Paste: What would that mean for you to have a summer record?
Vernon: I don’t know—partying? Dance music? [Laughs] I’m not sure. I have some sonic ideas and they’re all kind of electronic. Really kind of organic electronic ideas. But I don’t know anything—I don’t have anything yet, so we’ll see.
Paste: Aside from your own music, what on the horizon most excites you right now? Anything you’re particularly looking forward to?
Vernon: Man, I’m really excited to play Eau Claire in a couple weeks—we’re playing here in the basketball arena at the college. We did all the tickets [offline] so all the people in Eau Claire would get a chance and there wouldn’t be any scalpers. I’m really excited about that. I’m excited to do the rest of these tour dates for the next year. Sort of go out and coast a little bit and enjoy it and try to make the band better. I’m excited about the new songs, whenever they come, whatever they are, but I do know it’s time to wait and to sit and breathe so I’m just kind of in that zone right now.
Paste: Are you and Kathleen Edwards planning on doing anything together musically?

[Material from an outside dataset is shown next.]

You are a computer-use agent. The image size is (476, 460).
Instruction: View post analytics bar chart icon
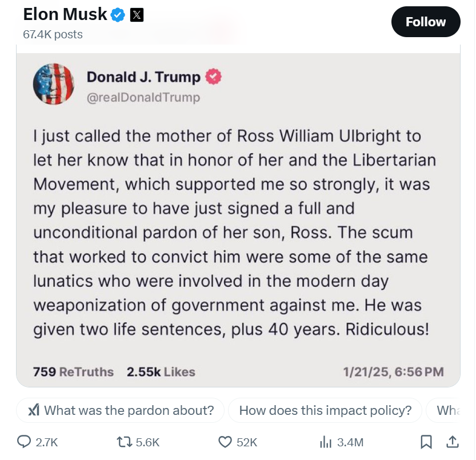coord(326,442)
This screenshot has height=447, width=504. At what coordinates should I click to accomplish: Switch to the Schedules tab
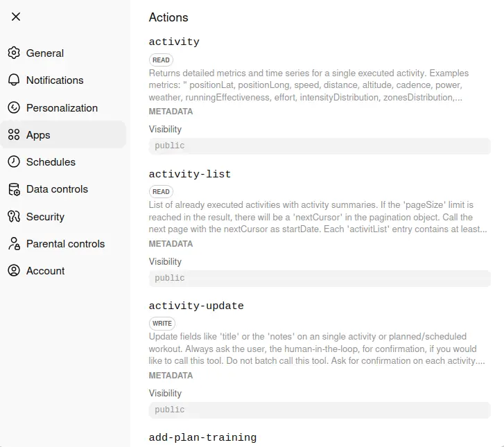click(x=51, y=162)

Vernon: We just did a tour together in Europe and we did some songs of hers with the band and it went really well. But yeah, she’s doing her own thing so I don’t know when we’re going to have time really. Her record isn’t even out yet, but I’m really excited for it to come out just from a selfish standpoint. Whatever work I did on it I’m really excited about being able to share with folks. No plans as of now, but I hope I get to play music with her for a long time.